Adam Rutherford showcases five data visualisations that changed the world, for both good and ill:
John Snow’s dot map of Soho, that led to an understanding of the transmission of cholera
Florence Nightingale’s Coxcomb of military deaths in the Crimean War
W. E. B. Du Bois’s graphs of African-American advancement in the years following slavery
Henry Goddard’s Kallikak family tree, used to justify eugenics
Ed Hawkins’s global warming colour stripes
Richard Jones, whose Soft Machines blog is a great read on industrial strategy, sets out what the UK should do to build an effective semiconductor strategy – of huge importance given the emergence of compute-hungry AIs. The options aren’t amazing, mainly because we’ve been neglectful in the past:
“The UK’s limited options in this strategically important technology should make us reflect on the decisions – implicit and explicit – that led the UK to be in such a weak position.

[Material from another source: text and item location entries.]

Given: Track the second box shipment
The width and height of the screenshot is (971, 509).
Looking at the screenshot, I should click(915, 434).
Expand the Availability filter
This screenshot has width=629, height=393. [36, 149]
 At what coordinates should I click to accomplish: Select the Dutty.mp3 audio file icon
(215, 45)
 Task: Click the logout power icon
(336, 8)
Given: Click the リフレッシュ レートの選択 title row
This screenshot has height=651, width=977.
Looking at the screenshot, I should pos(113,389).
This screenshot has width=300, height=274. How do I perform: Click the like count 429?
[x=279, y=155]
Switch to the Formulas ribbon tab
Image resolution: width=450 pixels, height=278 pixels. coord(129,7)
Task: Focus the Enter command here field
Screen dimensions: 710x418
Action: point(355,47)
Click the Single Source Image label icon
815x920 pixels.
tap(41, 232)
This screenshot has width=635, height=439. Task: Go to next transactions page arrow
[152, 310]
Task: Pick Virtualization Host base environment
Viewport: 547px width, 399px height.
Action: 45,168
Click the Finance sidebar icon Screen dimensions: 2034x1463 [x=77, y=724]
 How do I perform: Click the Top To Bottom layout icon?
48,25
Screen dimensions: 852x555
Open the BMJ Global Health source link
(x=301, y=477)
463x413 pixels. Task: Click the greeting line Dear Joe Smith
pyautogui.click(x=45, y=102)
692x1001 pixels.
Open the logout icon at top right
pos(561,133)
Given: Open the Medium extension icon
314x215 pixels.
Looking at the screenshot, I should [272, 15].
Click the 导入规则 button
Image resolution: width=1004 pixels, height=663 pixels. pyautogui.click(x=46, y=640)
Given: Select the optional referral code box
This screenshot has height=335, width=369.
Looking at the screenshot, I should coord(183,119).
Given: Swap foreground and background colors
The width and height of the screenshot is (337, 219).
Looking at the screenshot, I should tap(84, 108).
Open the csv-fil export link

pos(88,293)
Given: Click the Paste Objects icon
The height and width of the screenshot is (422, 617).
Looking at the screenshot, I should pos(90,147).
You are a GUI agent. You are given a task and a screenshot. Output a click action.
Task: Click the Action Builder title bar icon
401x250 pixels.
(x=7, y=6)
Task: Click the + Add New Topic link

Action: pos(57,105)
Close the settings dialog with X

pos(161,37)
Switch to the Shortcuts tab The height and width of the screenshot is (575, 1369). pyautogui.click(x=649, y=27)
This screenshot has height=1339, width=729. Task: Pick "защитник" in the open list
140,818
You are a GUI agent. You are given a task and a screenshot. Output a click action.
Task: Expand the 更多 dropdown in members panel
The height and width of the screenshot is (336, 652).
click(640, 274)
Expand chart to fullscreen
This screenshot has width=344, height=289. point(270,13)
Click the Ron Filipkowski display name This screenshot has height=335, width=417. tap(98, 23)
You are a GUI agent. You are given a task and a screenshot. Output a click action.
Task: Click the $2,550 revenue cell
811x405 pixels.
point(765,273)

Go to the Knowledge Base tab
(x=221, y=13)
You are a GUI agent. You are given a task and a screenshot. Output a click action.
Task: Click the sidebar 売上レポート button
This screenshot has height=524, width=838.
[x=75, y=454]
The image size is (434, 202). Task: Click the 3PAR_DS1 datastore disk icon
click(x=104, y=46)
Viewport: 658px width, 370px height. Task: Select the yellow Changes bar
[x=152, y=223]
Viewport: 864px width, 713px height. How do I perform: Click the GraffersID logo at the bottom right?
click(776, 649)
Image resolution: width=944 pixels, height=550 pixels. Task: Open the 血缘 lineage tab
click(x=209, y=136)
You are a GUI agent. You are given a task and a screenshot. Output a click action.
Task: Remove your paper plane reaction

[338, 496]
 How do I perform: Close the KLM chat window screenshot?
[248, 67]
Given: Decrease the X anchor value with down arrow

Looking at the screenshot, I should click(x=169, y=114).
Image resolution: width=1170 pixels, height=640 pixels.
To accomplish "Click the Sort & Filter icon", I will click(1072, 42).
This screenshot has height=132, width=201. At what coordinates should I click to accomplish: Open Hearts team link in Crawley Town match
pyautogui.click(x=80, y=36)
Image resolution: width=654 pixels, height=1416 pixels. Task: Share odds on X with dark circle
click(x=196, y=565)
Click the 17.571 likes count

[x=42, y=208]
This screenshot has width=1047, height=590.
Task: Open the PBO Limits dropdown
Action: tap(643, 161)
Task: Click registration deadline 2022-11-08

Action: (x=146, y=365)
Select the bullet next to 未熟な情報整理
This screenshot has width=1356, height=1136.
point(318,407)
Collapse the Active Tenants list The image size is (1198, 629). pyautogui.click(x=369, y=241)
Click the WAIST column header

“Korea & Taiwan – with less ideological aversion to industrial strategy than UK – rode the wave of the world’s fastest developing technology while the UK sat on the sidelines. Their economic performance has surpassed the UK.”
Andreas Wagner, in an extract from his new book, details the evolutions – in both biology and human culture – that lay dormant for years before suddenly encountering the conditions in which to become successful:
“These and many other new life forms remained dormant before succeeding explosively. They are the sleeping beauties of biological evolution. They cast doubt on many widely assumed beliefs about success and failure. And these doubts apply not just to the innovations of nature, but also to those of human culture.”